> [Что нужно сделать]
• A. Перескажите короче абзац фрагмента о противниках Ньютона, начинающийся словами «Гук являлся одним из», сохранив его основные факты.
• B. Перепечатайте без изменений часть фрагмента о противниках Ньютона от слов «Но самыми опасными» до слов «до самой смерти.».

> [Фрагмент текста]
════════════════════

Но самыми опасными противниками Ньютона оказались Гук и Гюйгенс. Оба эти физика по математическому таланту если и не равнялись Ньютону, то во всяком случае стояли в ряду первоклассных светил тогдашней науки. Оба они отстаивали правильную теорию света, которую Ньютон отвергал до самой смерти.
Гук являлся одним из девяноста восьми учредителей Лондонского королевского общества и всего на семь лет был старше Ньютона. Как большая часть людей талантливых, но не достигающих высоты гения, он считал себя гениальным и непогрешимым и при этом был крайне завистлив и несправедлив к заслугам других. Так, например, из всех ученых, рассматривавших телескоп Ньютона, только Гук отозвался об изобретении свысока, причем заявил, что он один обладает секретом делать превосходнейшие оптические инструменты и может приготовлять их с удивительною легкостью и точностью. Эту тайну он унес с собой в могилу.

════════════════════

> [Собранные данные]
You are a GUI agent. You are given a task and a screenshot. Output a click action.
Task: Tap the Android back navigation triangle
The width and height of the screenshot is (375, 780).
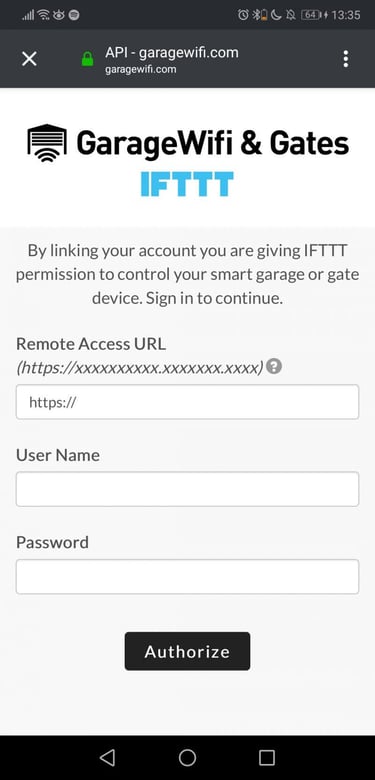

════════════════════

> [Готовые ответы]
• A. Гук был одним из девяноста восьми учредителей Лондонского королевского общества и был старше Ньютона всего на семь лет. Талантливый, но не гениальный, он считал себя гениальным и непогрешимым, был крайне завистлив и несправедлив к чужим заслугам. Из всех ученых, рассматривавших телескоп Ньютона, только он отозвался об изобретении свысока. Он заявлял, что лишь ему известен секрет изготовления превосходнейших оптических инструментов. Эту тайну он унес с собой в могилу.

• B.
Но самыми опасными противниками Ньютона оказались Гук и Гюйгенс. Оба эти физика по математическому таланту если и не равнялись Ньютону, то во всяком случае стояли в ряду первоклассных светил тогдашней науки. Оба они отстаивали правильную теорию света, которую Ньютон отвергал до самой смерти.